What is the cause of Idiopathic Granulomatous Mastitis (IGM)?

Causes of Idiopathic Granulomatous Mastitis (IGM)

The exact cause of Idiopathic Granulomatous Mastitis (IGM) remains unknown, but several potential etiologic factors have been proposed including autoimmune processes, infections, hormonal imbalances, and chemical reactions associated with oral contraceptive pills or lactation.

Key Etiologic Factors

• Autoimmune Response: One of the main hypotheses suggests IGM may be an autoimmune disorder, though the specific autoimmune mechanism has not been fully elucidated 1.

• Infectious Agents: Unknown microbiological agents have been suggested as potential triggers, with Corynebacteria species being particularly associated with IGM development 2.

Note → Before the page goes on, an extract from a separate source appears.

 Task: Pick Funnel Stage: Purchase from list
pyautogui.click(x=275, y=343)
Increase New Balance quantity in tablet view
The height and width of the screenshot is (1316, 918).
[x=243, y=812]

• Hormonal Factors: Several hormonal conditions show strong association with IGM:

  • Recent pregnancy and lactation (particularly within 5 years of last lactation) 3
  • Hyperprolactinemia 3
  • Use of oral contraceptive pills 3

• Other Associated Factors:

  • Smoking has been identified as a significant risk factor 3
  • Ethnicity appears to play a role, with higher prevalence among Hispanic women, particularly those of Mexican origin 2
  • α1-antitrypsin deficiency has been suggested as a potential contributing factor 4

Clinical Presentation

• Most common presentation is an unilateral, discrete breast mass 4
• Other presentations include:
  • Nipple retraction 4
  • Sinus formation with inflammation of overlying skin 4
  • Breast pain or painful mass 2
  • Suppuration 2
  • Suspicious imaging findings that can mimic malignancy 2

Diagnostic Considerations

• IGM is a diagnosis of exclusion that requires ruling out:

  • Breast malignancy 5
  • Specific granulomatous mastitis with identifiable causes 2
  • Infectious etiologies 5

• Over 50% of IGM cases may have suspicious BI-RADS scores on imaging, making differentiation from malignancy challenging 2.

Treatment Approaches

• Treatment remains controversial with multiple approaches:

  • Corticosteroids (often first-line therapy) 3
  • Non-steroidal anti-inflammatory drugs (NSAIDs) 2
  • Antibiotics (particularly when infection is suspected) 2
  • Surgical interventions including incision and drainage or lumpectomy 2
  • Observation alone may be appropriate in some cases 2
  • Immunosuppressive agents like methotrexate for refractory cases 2

• Recurrence is common, reported in approximately 5-20% of cases despite treatment 3, 5.

High-Risk Demographics

• Young females of reproductive age, particularly:
  • Those within 5 years from their last lactation 3
  • Hispanic women, especially of Mexican origin 2
  • Women with history of breastfeeding 3
  • Smokers 3
  • Women with hyperprolactinemia 3
  • Women who have used oral contraceptive pills 3

IGM presents significant diagnostic and therapeutic challenges due to its ability to mimic malignancy and its often chronic, relapsing course. A multidisciplinary approach involving surgeons, radiologists, and pathologists is essential for proper diagnosis and management.